Supplied records:

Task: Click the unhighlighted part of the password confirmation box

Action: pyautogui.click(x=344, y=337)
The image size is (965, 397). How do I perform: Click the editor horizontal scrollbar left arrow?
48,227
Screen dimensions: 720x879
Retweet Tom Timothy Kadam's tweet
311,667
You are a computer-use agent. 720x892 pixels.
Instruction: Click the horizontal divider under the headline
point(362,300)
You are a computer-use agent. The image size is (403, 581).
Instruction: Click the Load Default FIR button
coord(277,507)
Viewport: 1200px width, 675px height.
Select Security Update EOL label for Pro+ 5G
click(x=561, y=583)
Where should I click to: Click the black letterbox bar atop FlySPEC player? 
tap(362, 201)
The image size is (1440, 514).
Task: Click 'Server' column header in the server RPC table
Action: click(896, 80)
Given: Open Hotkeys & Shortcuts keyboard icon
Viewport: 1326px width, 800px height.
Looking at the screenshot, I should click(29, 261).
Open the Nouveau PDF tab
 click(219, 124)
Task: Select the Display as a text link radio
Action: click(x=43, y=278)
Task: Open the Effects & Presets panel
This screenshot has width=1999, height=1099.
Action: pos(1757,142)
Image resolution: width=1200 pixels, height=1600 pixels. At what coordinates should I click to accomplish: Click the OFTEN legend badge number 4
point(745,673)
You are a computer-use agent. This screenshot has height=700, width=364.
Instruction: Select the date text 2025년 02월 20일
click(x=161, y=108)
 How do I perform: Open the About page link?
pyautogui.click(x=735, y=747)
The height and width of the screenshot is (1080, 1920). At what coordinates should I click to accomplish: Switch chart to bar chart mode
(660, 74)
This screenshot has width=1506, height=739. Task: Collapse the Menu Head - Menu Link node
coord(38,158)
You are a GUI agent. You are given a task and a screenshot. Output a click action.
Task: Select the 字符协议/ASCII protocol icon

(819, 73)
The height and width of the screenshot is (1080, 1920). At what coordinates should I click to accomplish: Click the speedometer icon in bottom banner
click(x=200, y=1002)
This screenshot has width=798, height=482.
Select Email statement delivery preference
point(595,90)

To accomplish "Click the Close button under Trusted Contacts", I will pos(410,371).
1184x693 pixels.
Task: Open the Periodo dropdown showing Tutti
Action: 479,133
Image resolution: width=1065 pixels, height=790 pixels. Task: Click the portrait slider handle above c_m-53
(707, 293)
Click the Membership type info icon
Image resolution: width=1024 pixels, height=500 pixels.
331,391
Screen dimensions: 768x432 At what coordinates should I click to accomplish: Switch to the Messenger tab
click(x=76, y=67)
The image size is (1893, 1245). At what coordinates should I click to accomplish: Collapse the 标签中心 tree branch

Exercise brief:
Rewrite all of the records above, swapping "Instruction" for "Goal" at each occurrence and keeping everything else the same.

Completed exercise:
Task: Click the unhighlighted part of the password confirmation box

Action: pyautogui.click(x=344, y=337)
The image size is (965, 397). How do I perform: Click the editor horizontal scrollbar left arrow?
48,227
Screen dimensions: 720x879
Retweet Tom Timothy Kadam's tweet
311,667
You are a computer-use agent. 720x892 pixels.
Goal: Click the horizontal divider under the headline
point(362,300)
You are a computer-use agent. The image size is (403, 581).
Goal: Click the Load Default FIR button
coord(277,507)
Viewport: 1200px width, 675px height.
Select Security Update EOL label for Pro+ 5G
click(x=561, y=583)
Where should I click to: Click the black letterbox bar atop FlySPEC player? 
tap(362, 201)
The image size is (1440, 514).
Task: Click 'Server' column header in the server RPC table
Action: click(896, 80)
Given: Open Hotkeys & Shortcuts keyboard icon
Viewport: 1326px width, 800px height.
Looking at the screenshot, I should click(29, 261).
Open the Nouveau PDF tab
 click(219, 124)
Task: Select the Display as a text link radio
Action: click(x=43, y=278)
Task: Open the Effects & Presets panel
This screenshot has width=1999, height=1099.
Action: pos(1757,142)
Image resolution: width=1200 pixels, height=1600 pixels. At what coordinates should I click to accomplish: Click the OFTEN legend badge number 4
point(745,673)
You are a computer-use agent. This screenshot has height=700, width=364.
Goal: Select the date text 2025년 02월 20일
click(x=161, y=108)
 How do I perform: Open the About page link?
pyautogui.click(x=735, y=747)
The height and width of the screenshot is (1080, 1920). At what coordinates should I click to accomplish: Switch chart to bar chart mode
(660, 74)
This screenshot has width=1506, height=739. Task: Collapse the Menu Head - Menu Link node
coord(38,158)
You are a GUI agent. You are given a task and a screenshot. Output a click action.
Task: Select the 字符协议/ASCII protocol icon

(819, 73)
The height and width of the screenshot is (1080, 1920). At what coordinates should I click to accomplish: Click the speedometer icon in bottom banner
click(x=200, y=1002)
This screenshot has width=798, height=482.
Select Email statement delivery preference
point(595,90)

To accomplish "Click the Close button under Trusted Contacts", I will pos(410,371).
1184x693 pixels.
Task: Open the Periodo dropdown showing Tutti
Action: 479,133
Image resolution: width=1065 pixels, height=790 pixels. Task: Click the portrait slider handle above c_m-53
(707, 293)
Click the Membership type info icon
Image resolution: width=1024 pixels, height=500 pixels.
331,391
Screen dimensions: 768x432 At what coordinates should I click to accomplish: Switch to the Messenger tab
click(x=76, y=67)
The image size is (1893, 1245). At what coordinates should I click to accomplish: Collapse the 标签中心 tree branch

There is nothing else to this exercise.